Court of Final Appeal gives SFC bigger teeth with third route of enforcement in Tiger Asia
The Securities and Futures Commission (SFC) commenced a series of test cases seeking to use section 213 of the Securities and Futures Ordinance (SFO) as a third route of market misconduct enforcement. One of the most important of these test cases is SFC v Tiger Asia. In that case, the SFC accused Tiger Asia, a US-based hedge fund, of insider dealing. However, since the defendants are based in the US, the SFC could not commence criminal proceedings against the defendants in Hong Kong. Furthermore, bringing action through the MMT would be time consuming and would preclude the SFC from bringing criminal action against the defendants should they set foot in Hong Kong. The SFC tried instead to by-pass the whole dual enforcement regime by commencing proceedings against Tiger Asia under section 213 of the SFO. The Court of Final Appeal decision in the Tiger Asia case handed down on 10 May 2013 is a landmark decision which clarifies the enforcement options available to the SFC under the SFO.

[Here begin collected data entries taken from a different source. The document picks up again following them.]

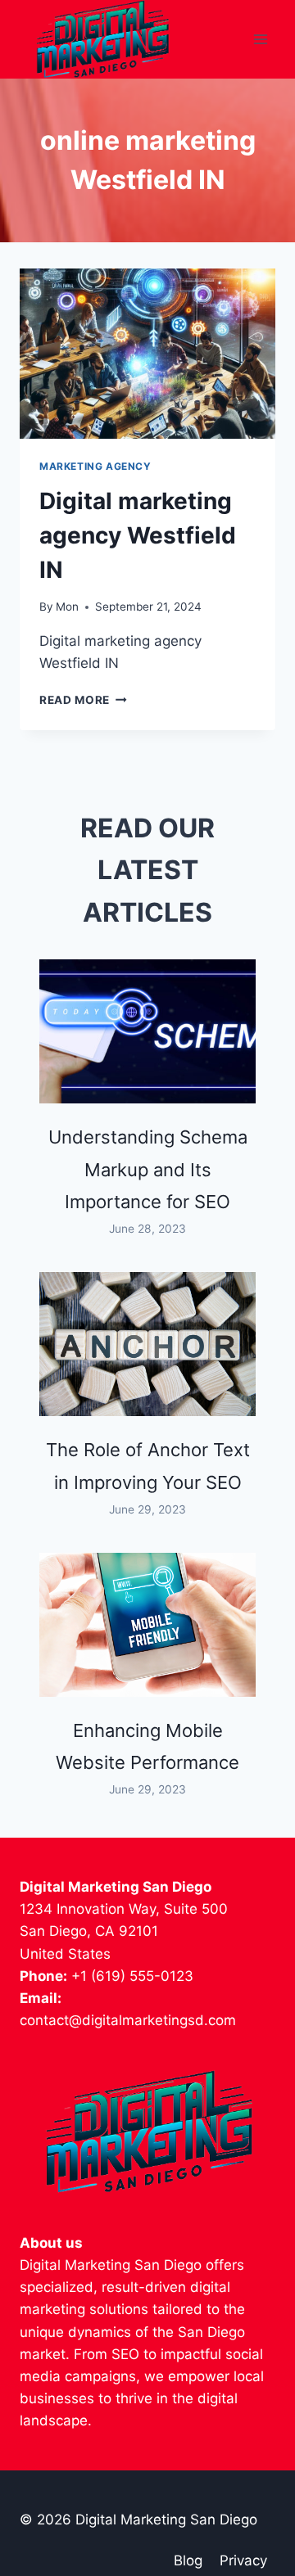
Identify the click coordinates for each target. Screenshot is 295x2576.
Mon (67, 606)
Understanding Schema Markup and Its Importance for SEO (147, 1169)
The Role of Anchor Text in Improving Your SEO (148, 1466)
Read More (83, 699)
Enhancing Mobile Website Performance (147, 1747)
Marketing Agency (95, 466)
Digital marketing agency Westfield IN (137, 535)
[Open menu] (260, 39)
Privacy (243, 2560)
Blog (188, 2560)
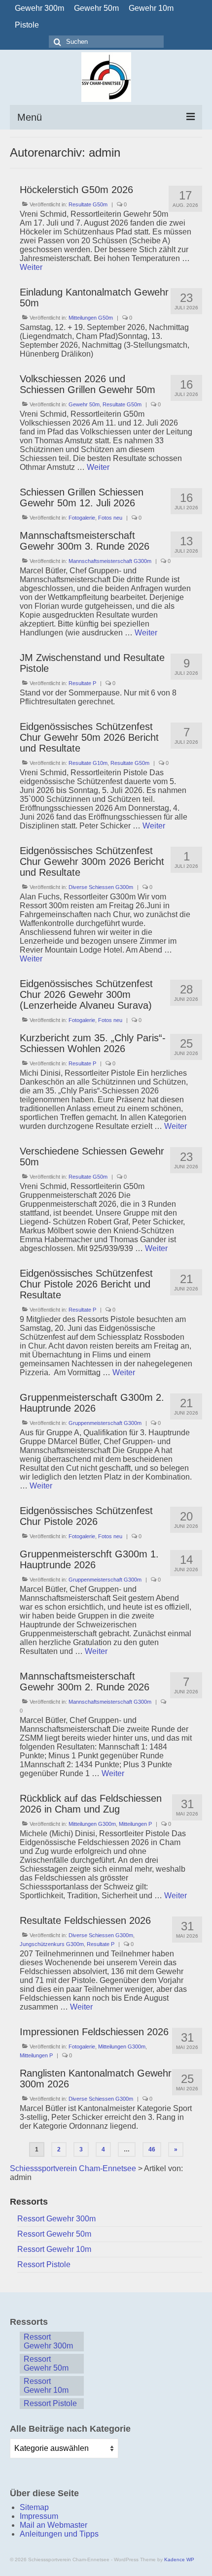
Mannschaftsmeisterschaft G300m (110, 561)
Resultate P (82, 683)
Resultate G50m (88, 204)
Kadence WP (179, 2559)
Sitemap (34, 2507)
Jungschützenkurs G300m (52, 1944)
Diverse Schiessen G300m (101, 887)
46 (151, 2149)
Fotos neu (110, 518)
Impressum (39, 2516)
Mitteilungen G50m (91, 318)
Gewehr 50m (84, 404)
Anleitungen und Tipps (59, 2534)
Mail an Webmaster (53, 2525)
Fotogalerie (82, 518)
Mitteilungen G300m (92, 1824)
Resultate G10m (88, 763)
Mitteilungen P (135, 1824)
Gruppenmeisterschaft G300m (105, 1423)
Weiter (31, 267)
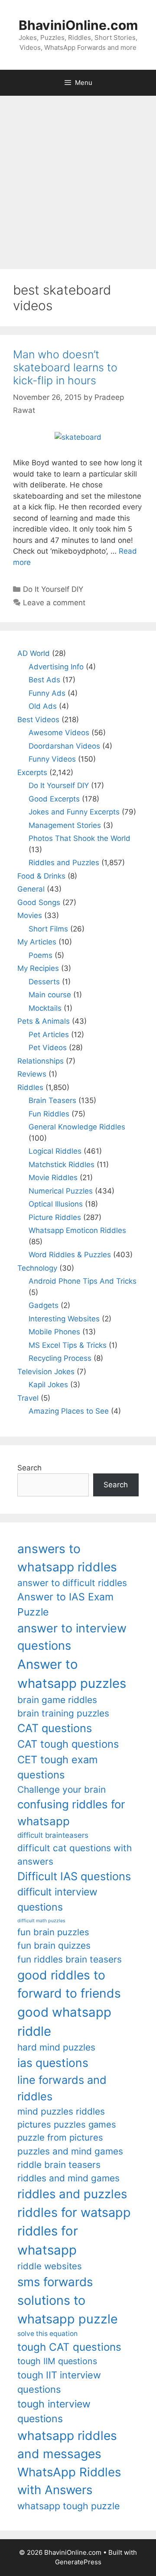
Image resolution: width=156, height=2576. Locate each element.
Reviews (31, 1074)
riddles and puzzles (72, 2194)
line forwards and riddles (62, 2088)
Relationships (40, 1061)
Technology (37, 1268)
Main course (50, 994)
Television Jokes (46, 1371)
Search (29, 1467)
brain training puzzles (63, 1713)
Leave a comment (54, 602)
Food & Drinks (41, 876)
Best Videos (38, 719)
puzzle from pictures (60, 2137)
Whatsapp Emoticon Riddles (77, 1230)
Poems (40, 955)
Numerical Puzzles (61, 1191)
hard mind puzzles (56, 2047)
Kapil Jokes (48, 1384)
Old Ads (43, 706)
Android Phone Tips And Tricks (82, 1281)
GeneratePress (78, 2562)
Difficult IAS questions (74, 1876)
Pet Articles (49, 1034)
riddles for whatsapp (47, 2240)
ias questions (52, 2063)
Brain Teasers (52, 1100)
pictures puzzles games (66, 2124)
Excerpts (32, 772)
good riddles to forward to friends (69, 1984)
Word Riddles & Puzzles (70, 1254)
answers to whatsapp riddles (67, 1557)
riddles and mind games (68, 2178)
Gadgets (43, 1305)
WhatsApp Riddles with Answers (69, 2481)
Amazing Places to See (69, 1411)
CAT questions (54, 1728)
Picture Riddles (55, 1217)
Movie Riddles (53, 1177)
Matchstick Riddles (61, 1164)
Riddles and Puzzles (64, 862)
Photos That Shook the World (79, 838)
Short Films (48, 929)
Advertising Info (56, 666)
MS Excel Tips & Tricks (68, 1345)
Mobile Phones (54, 1331)
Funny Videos (52, 759)
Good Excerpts (54, 799)
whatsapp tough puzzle (68, 2505)
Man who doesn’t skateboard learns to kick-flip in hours (65, 367)
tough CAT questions (69, 2347)
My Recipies (38, 968)
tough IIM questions (57, 2361)
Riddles (30, 1087)
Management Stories (65, 825)
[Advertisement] (78, 178)
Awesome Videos (59, 732)
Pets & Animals (43, 1021)
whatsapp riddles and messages (67, 2444)
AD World (33, 653)
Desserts (44, 981)
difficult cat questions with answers (74, 1855)
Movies (29, 915)
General (31, 889)
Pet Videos (48, 1047)
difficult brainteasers (52, 1835)
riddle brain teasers (59, 2164)
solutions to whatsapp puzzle (67, 2309)
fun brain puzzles (53, 1932)
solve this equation (47, 2333)
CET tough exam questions (57, 1767)
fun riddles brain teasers (69, 1959)
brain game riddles (57, 1699)
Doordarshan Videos (64, 746)
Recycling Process (60, 1358)
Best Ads (44, 679)
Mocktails (45, 1008)
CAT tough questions (68, 1744)
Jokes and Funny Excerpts (74, 812)
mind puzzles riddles (61, 2111)
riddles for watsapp (74, 2212)
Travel (28, 1398)
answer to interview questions (72, 1637)
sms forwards (55, 2281)
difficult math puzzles (41, 1921)
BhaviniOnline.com (78, 25)
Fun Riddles (49, 1114)
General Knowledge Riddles (77, 1127)
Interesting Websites (64, 1318)
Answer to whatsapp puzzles (71, 1674)
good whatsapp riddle (64, 2022)
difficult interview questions (57, 1899)
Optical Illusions (56, 1204)
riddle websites (49, 2266)
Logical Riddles (55, 1151)
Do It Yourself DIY (53, 589)
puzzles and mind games (70, 2151)
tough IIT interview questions (59, 2382)
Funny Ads (47, 693)
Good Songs (38, 902)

Under the conventional view, the SFO establishes a dual enforcement regime under which the SFC can pursue civil proceedings through the Market Misconduct Tribunal (MMT) or alternatively criminal proceedings through the criminal courts with respect to market misconduct. The enforcement options in the dual enforcement regime are mutually exclusive — if the SFC decides to pursue the civil route, it cannot subsequently commence criminal proceedings against the wrongdoer for the same market misconduct.